(Einträge aus einer Datenquelle)
______________________________

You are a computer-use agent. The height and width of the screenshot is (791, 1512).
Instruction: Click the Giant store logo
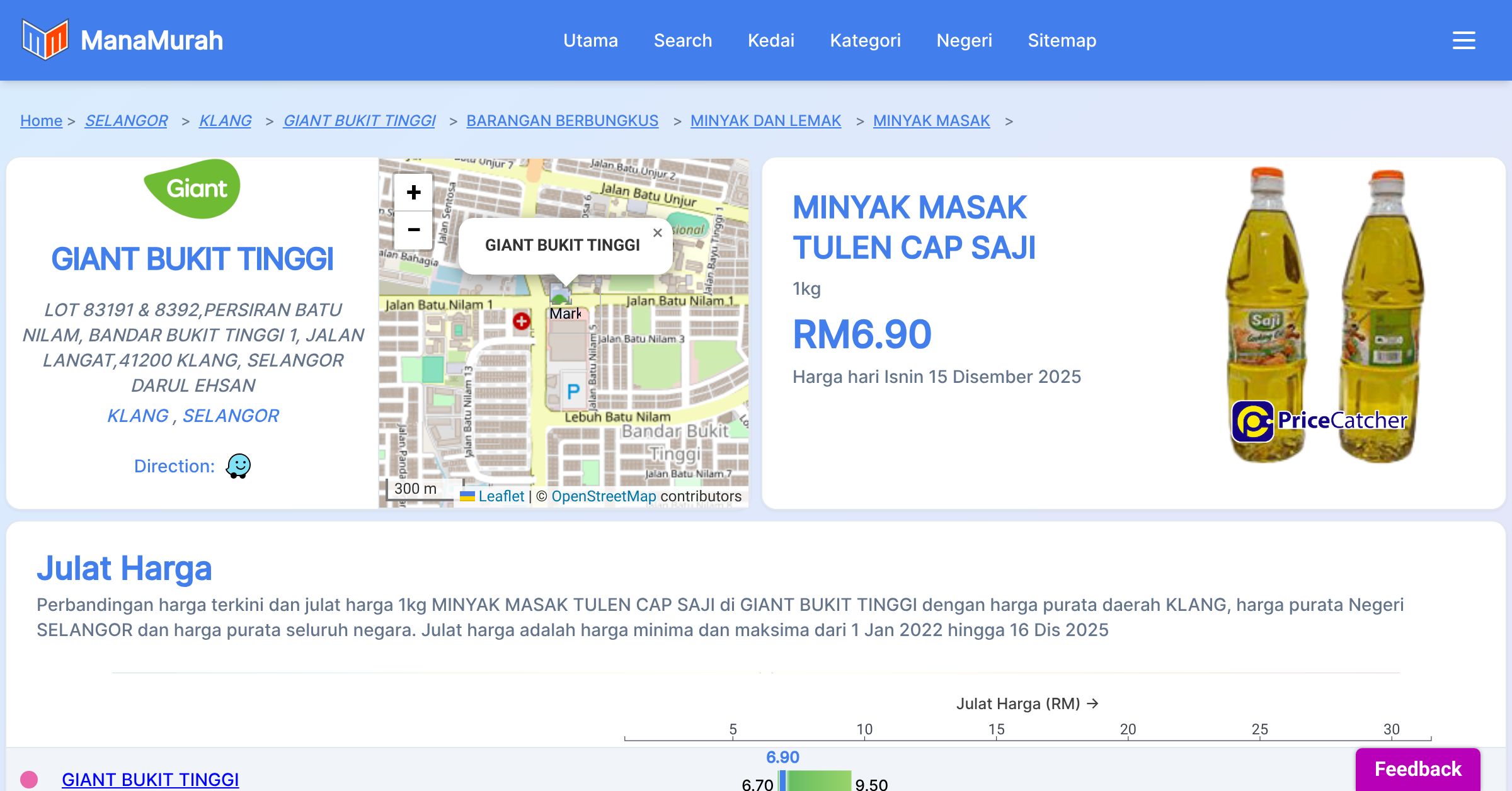[x=192, y=189]
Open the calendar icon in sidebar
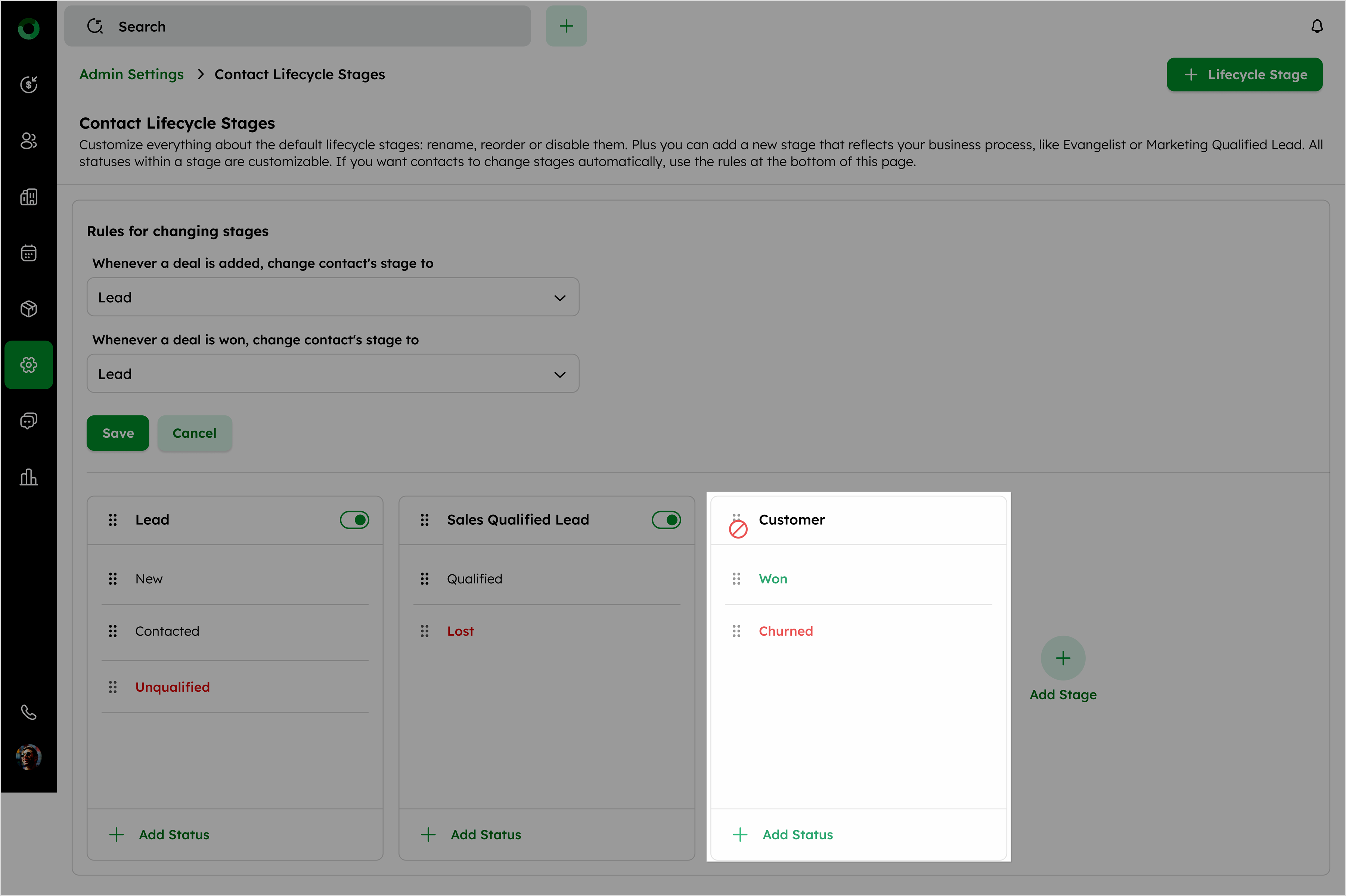The height and width of the screenshot is (896, 1346). click(x=28, y=252)
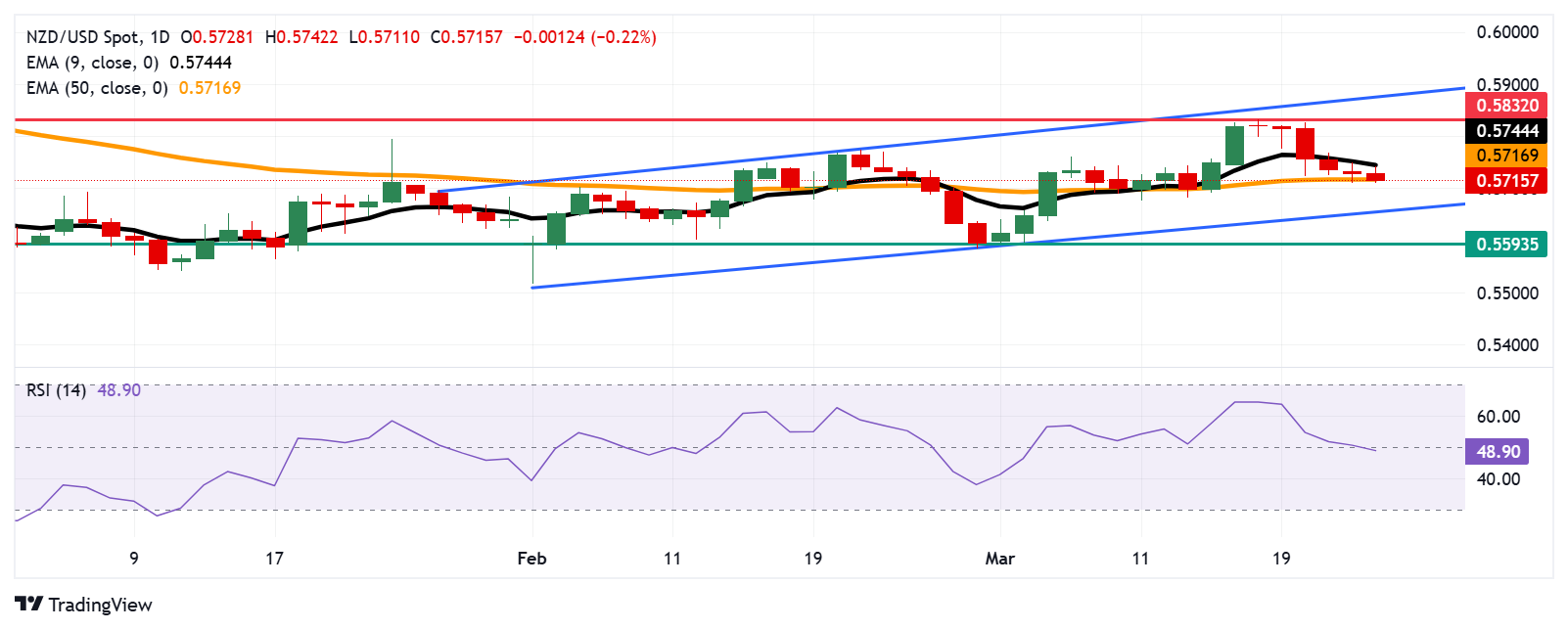The width and height of the screenshot is (1568, 630).
Task: Click the EMA 9 indicator legend
Action: [92, 63]
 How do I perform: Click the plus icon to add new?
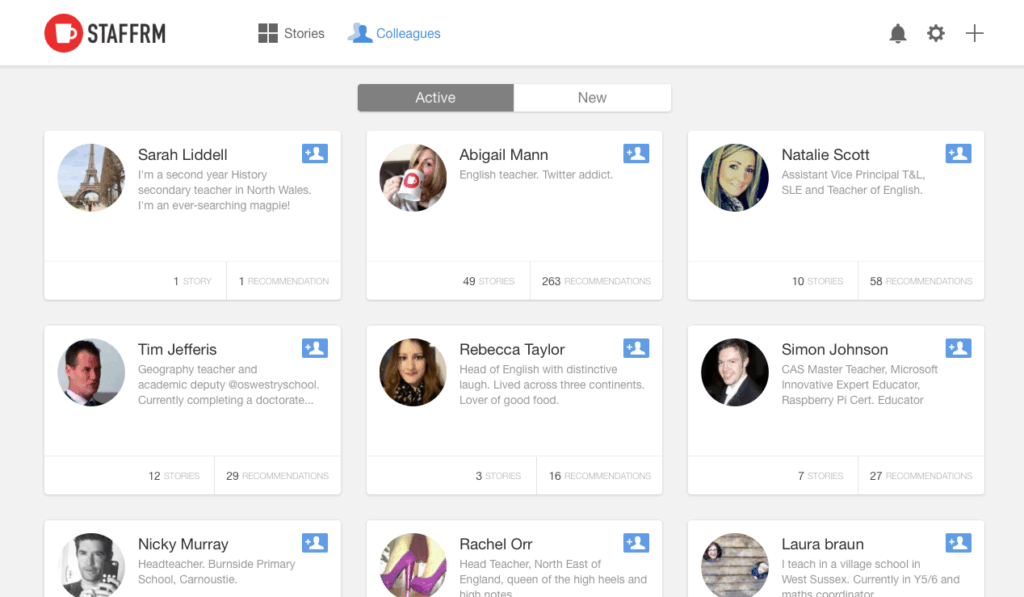pos(974,34)
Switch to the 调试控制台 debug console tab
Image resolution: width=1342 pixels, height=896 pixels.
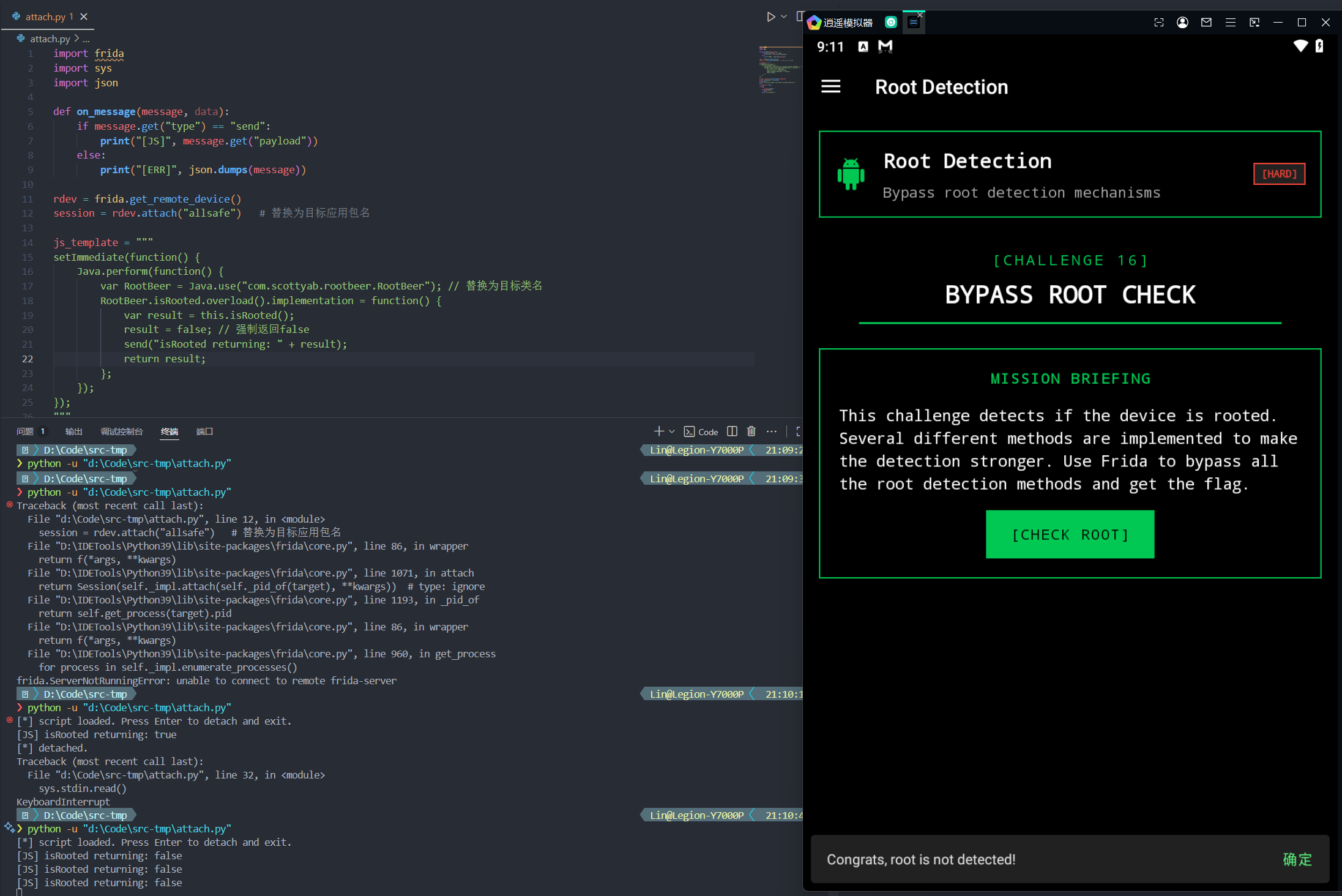pos(121,431)
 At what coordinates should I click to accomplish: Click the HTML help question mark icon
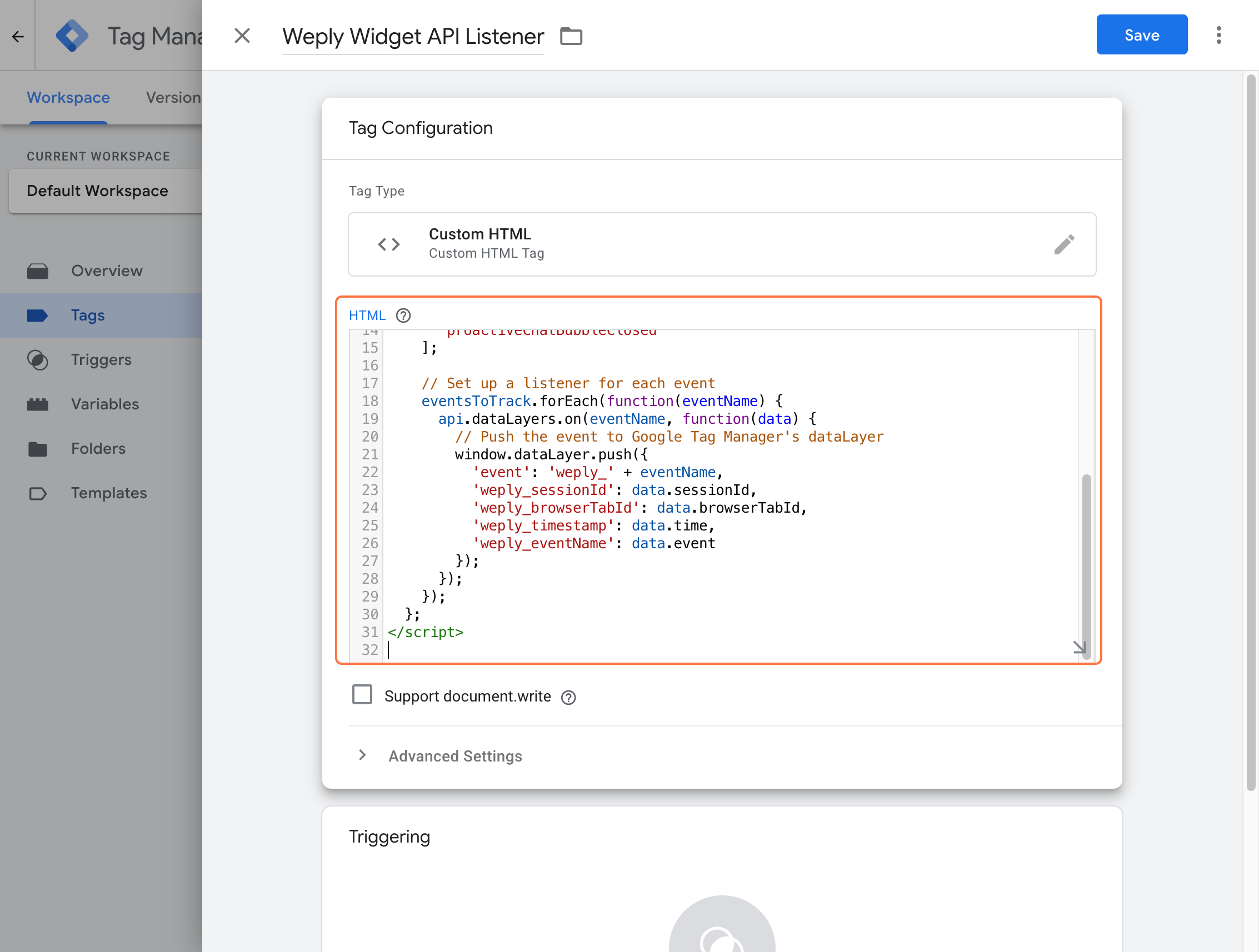403,315
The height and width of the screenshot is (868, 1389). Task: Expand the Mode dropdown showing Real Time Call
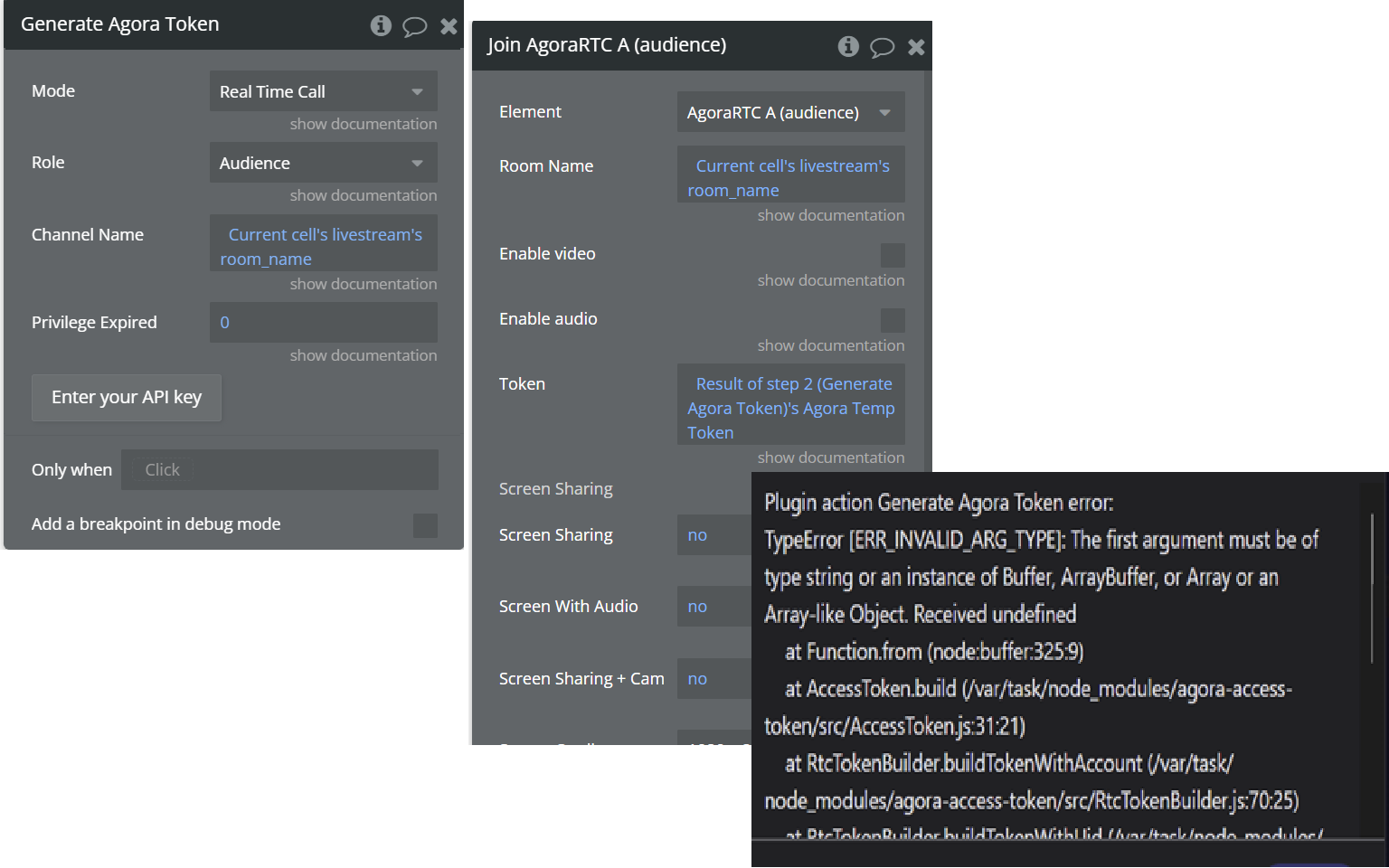point(324,91)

______________________________

## ZIEL DER ÜBUNG
Gib die Zeilen des Materials erneut wieder und benenne dabei „icon“ überall in „symbol“ um, ohne sonst etwas zu ändern. Die Bilder lässt du in deiner Lösung weg.

## LÖSUNG
You are a computer-use agent. The height and width of the screenshot is (791, 1512).
Instruction: Click the Giant store logo
[x=192, y=189]
Open the calendar symbol in sidebar
The height and width of the screenshot is (896, 1346). click(x=28, y=252)
The width and height of the screenshot is (1568, 630).
Task: Click the EMA 9 indicator legend
Action: [92, 63]
 How do I perform: Click the plus symbol to add new?
pos(974,34)
Switch to the 调试控制台 debug console tab
Image resolution: width=1342 pixels, height=896 pixels.
pos(121,431)
 At what coordinates should I click to accomplish: Click the HTML help question mark symbol
403,315
The height and width of the screenshot is (868, 1389). Task: Expand the Mode dropdown showing Real Time Call
point(324,91)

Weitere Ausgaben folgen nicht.